- **Material provided**
-------------------------
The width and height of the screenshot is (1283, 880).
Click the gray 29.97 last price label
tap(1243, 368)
-------------------------
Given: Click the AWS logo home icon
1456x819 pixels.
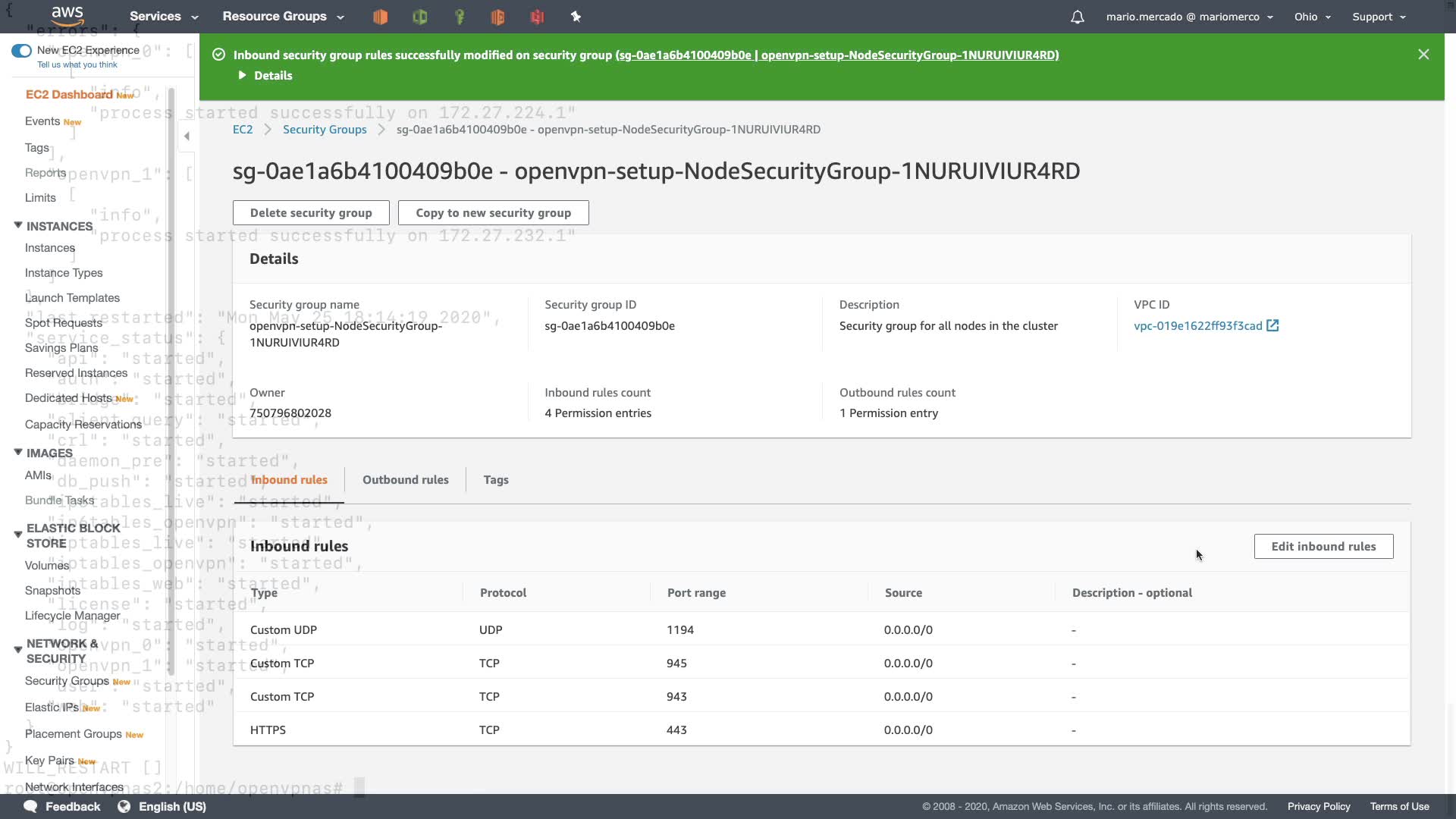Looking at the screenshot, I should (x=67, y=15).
-------------------------
Can you give again, word for word, the material from the line containing "The width and" up to and including the line containing "tap(1243, 368)"?

The width and height of the screenshot is (1283, 880).
Click the gray 29.97 last price label
tap(1243, 368)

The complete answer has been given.